TASK GOAL:
Every record must be restated exactly as written.

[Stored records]
◇ ◇ ◇ ◇

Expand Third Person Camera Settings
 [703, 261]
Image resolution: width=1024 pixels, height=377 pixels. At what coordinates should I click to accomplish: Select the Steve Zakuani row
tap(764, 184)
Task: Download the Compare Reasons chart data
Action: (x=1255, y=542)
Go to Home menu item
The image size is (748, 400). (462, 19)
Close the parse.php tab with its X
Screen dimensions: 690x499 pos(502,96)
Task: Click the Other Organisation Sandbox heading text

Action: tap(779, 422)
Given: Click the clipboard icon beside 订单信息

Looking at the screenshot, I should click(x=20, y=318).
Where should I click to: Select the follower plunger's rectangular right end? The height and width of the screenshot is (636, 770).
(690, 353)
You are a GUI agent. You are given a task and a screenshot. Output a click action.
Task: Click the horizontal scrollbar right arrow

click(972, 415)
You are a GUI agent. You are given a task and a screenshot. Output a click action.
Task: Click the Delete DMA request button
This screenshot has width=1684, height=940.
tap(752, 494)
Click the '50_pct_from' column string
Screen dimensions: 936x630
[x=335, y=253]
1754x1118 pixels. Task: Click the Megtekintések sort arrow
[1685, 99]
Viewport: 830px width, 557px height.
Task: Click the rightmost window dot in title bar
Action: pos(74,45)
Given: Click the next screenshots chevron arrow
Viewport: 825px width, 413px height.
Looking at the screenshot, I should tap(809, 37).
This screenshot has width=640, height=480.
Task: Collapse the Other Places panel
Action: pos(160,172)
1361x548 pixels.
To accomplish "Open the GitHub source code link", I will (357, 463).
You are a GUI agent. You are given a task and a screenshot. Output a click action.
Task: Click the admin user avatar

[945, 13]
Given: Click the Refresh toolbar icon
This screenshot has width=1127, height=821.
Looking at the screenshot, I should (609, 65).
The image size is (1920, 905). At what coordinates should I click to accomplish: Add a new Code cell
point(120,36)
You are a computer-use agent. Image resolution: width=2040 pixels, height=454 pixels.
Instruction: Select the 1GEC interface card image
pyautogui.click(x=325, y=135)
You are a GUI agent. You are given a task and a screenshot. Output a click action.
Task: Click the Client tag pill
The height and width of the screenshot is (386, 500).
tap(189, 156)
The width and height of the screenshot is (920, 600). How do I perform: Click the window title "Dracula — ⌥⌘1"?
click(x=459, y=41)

◇ ◇ ◇ ◇

RESPONSE BOX:
Expand Third Person Camera Settings
 [703, 261]
Image resolution: width=1024 pixels, height=377 pixels. At what coordinates should I click to accomplish: Select the Steve Zakuani row
tap(764, 184)
Task: Download the Compare Reasons chart data
Action: (x=1255, y=542)
Go to Home menu item
The image size is (748, 400). (462, 19)
Close the parse.php tab with its X
Screen dimensions: 690x499 pos(502,96)
Task: Click the Other Organisation Sandbox heading text

Action: tap(779, 422)
Given: Click the clipboard icon beside 订单信息

Looking at the screenshot, I should click(x=20, y=318).
Where should I click to: Select the follower plunger's rectangular right end? The height and width of the screenshot is (636, 770).
(690, 353)
You are a GUI agent. You are given a task and a screenshot. Output a click action.
Task: Click the horizontal scrollbar right arrow

click(972, 415)
You are a GUI agent. You are given a task and a screenshot. Output a click action.
Task: Click the Delete DMA request button
This screenshot has width=1684, height=940.
tap(752, 494)
Click the '50_pct_from' column string
Screen dimensions: 936x630
[x=335, y=253]
1754x1118 pixels. Task: Click the Megtekintések sort arrow
[1685, 99]
Viewport: 830px width, 557px height.
Task: Click the rightmost window dot in title bar
Action: pos(74,45)
Given: Click the next screenshots chevron arrow
Viewport: 825px width, 413px height.
Looking at the screenshot, I should tap(809, 37).
This screenshot has width=640, height=480.
Task: Collapse the Other Places panel
Action: pos(160,172)
1361x548 pixels.
To accomplish "Open the GitHub source code link", I will (357, 463).
You are a GUI agent. You are given a task and a screenshot. Output a click action.
Task: Click the admin user avatar

[945, 13]
Given: Click the Refresh toolbar icon
This screenshot has width=1127, height=821.
Looking at the screenshot, I should (609, 65).
The image size is (1920, 905). At what coordinates should I click to accomplish: Add a new Code cell
point(120,36)
You are a computer-use agent. Image resolution: width=2040 pixels, height=454 pixels.
Instruction: Select the 1GEC interface card image
pyautogui.click(x=325, y=135)
You are a GUI agent. You are given a task and a screenshot. Output a click action.
Task: Click the Client tag pill
The height and width of the screenshot is (386, 500).
tap(189, 156)
The width and height of the screenshot is (920, 600). How do I perform: Click the window title "Dracula — ⌥⌘1"?
click(x=459, y=41)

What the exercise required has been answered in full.